[Record set — start]

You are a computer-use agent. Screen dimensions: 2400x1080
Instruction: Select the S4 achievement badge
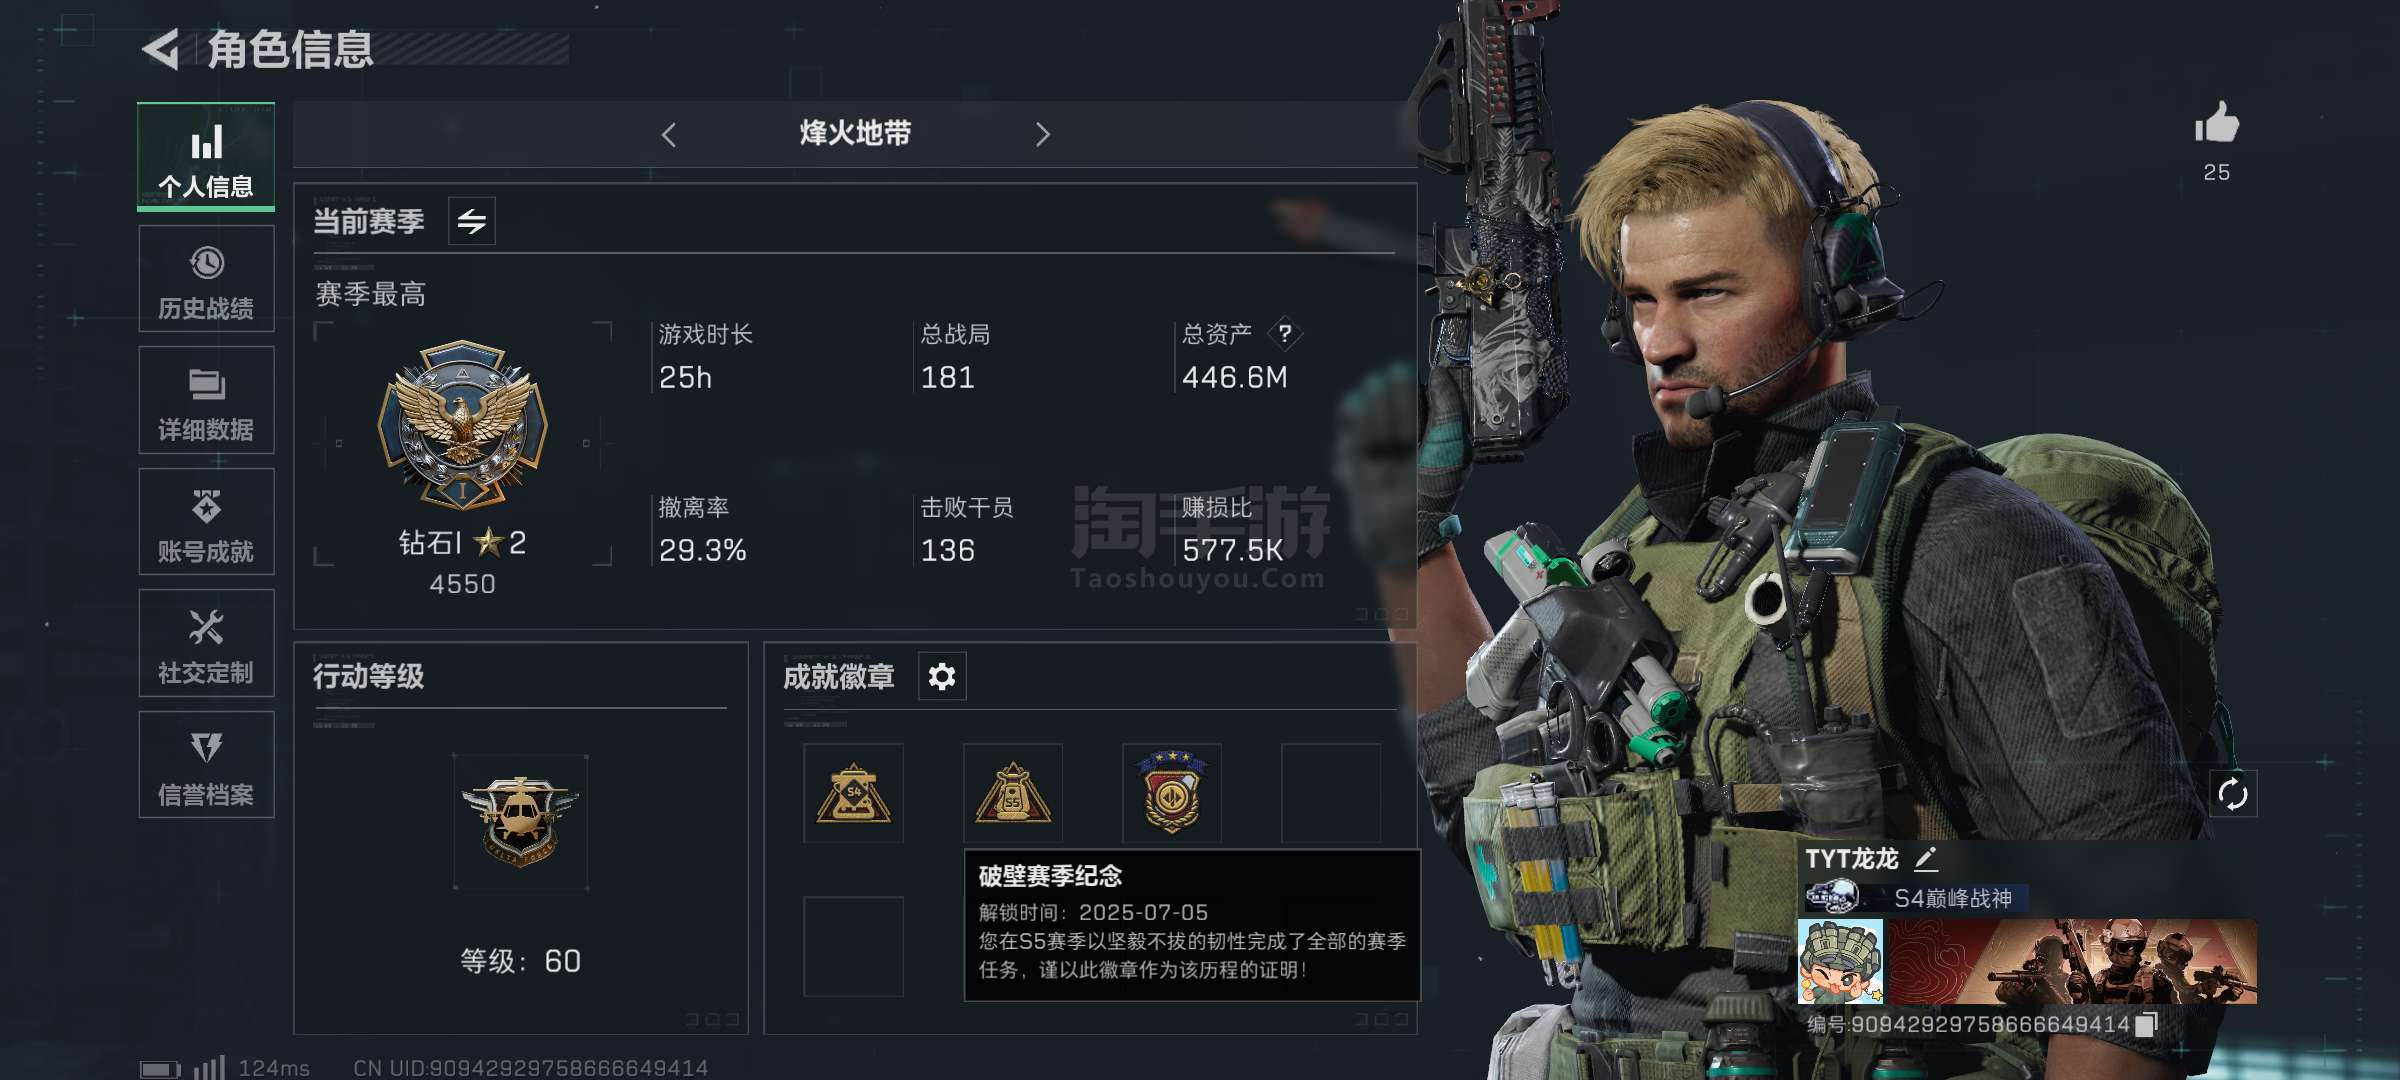tap(853, 794)
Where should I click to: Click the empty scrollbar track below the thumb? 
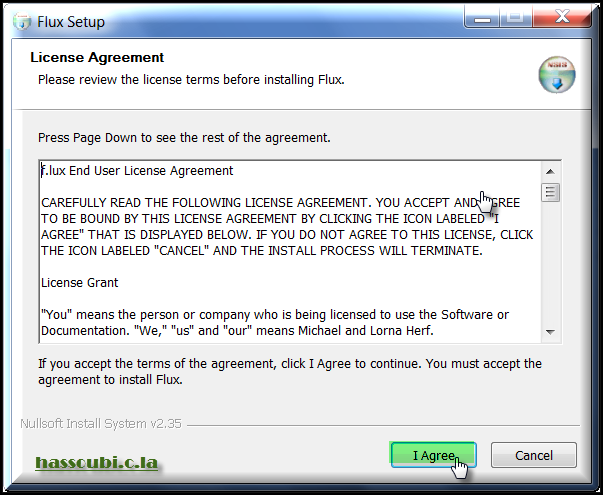[x=550, y=262]
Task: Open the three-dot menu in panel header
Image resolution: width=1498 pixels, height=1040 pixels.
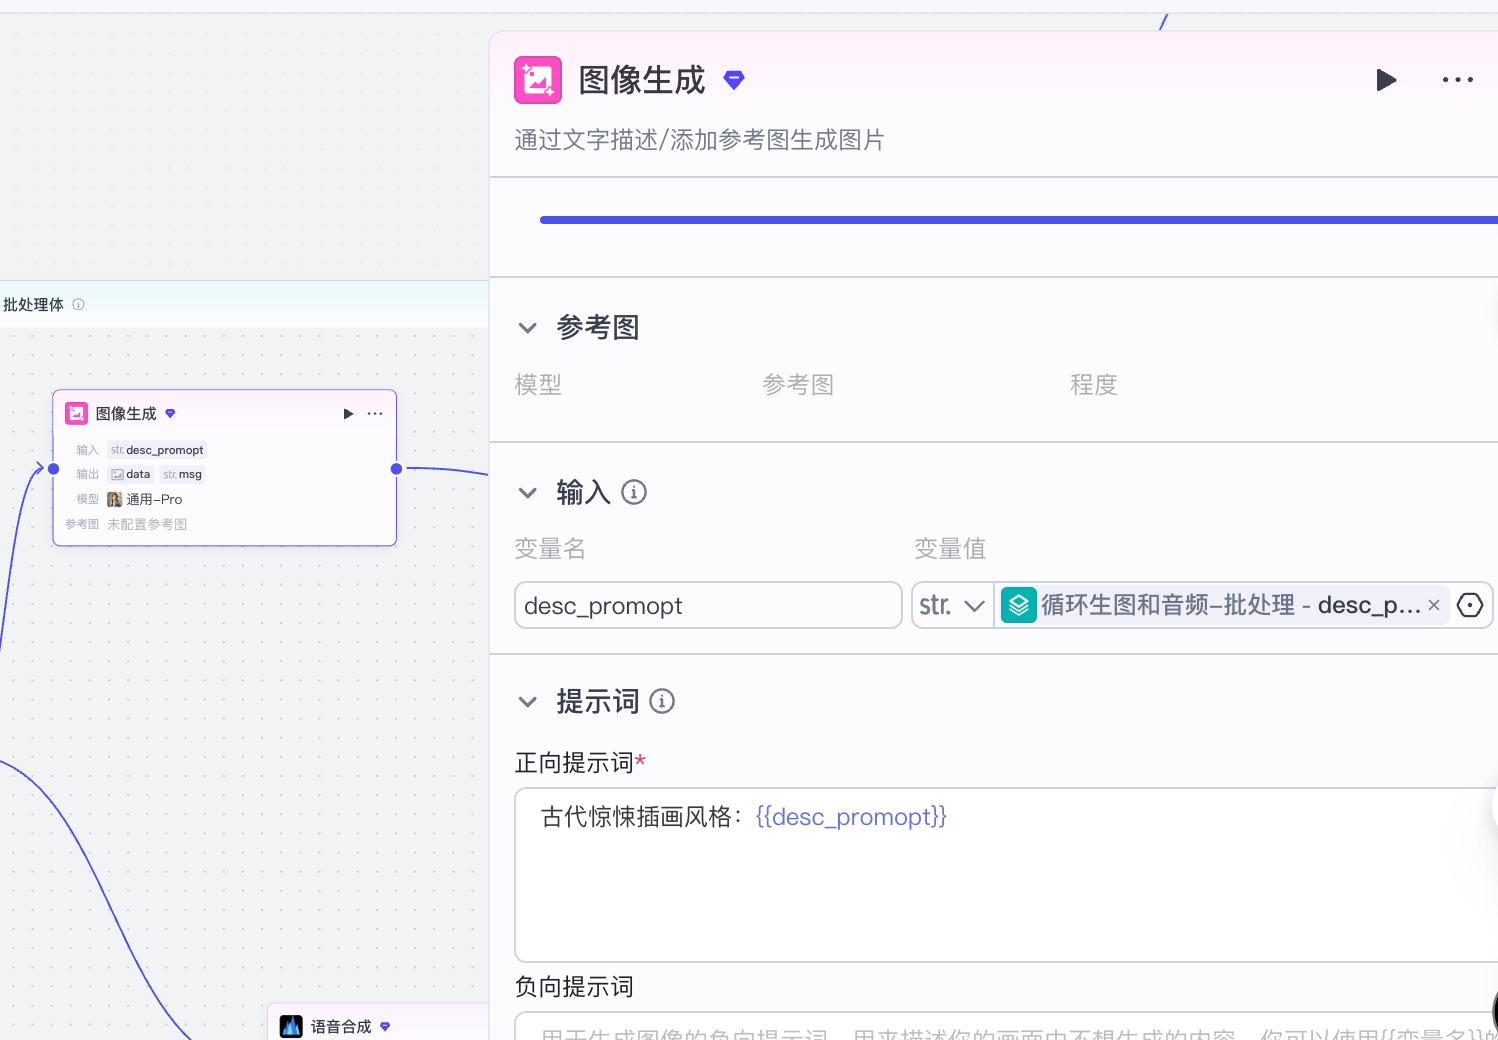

[Record set — finish]

Exercise
Everything in the material except the pictures should be output verbatim.

Output below
You are a computer-use agent. Screen dimensions: 2400x1080
Instruction: Select the S4 achievement badge
tap(853, 794)
Where should I click to: Click the empty scrollbar track below the thumb? 
[x=550, y=262]
Task: Open the three-dot menu in panel header
Image resolution: width=1498 pixels, height=1040 pixels.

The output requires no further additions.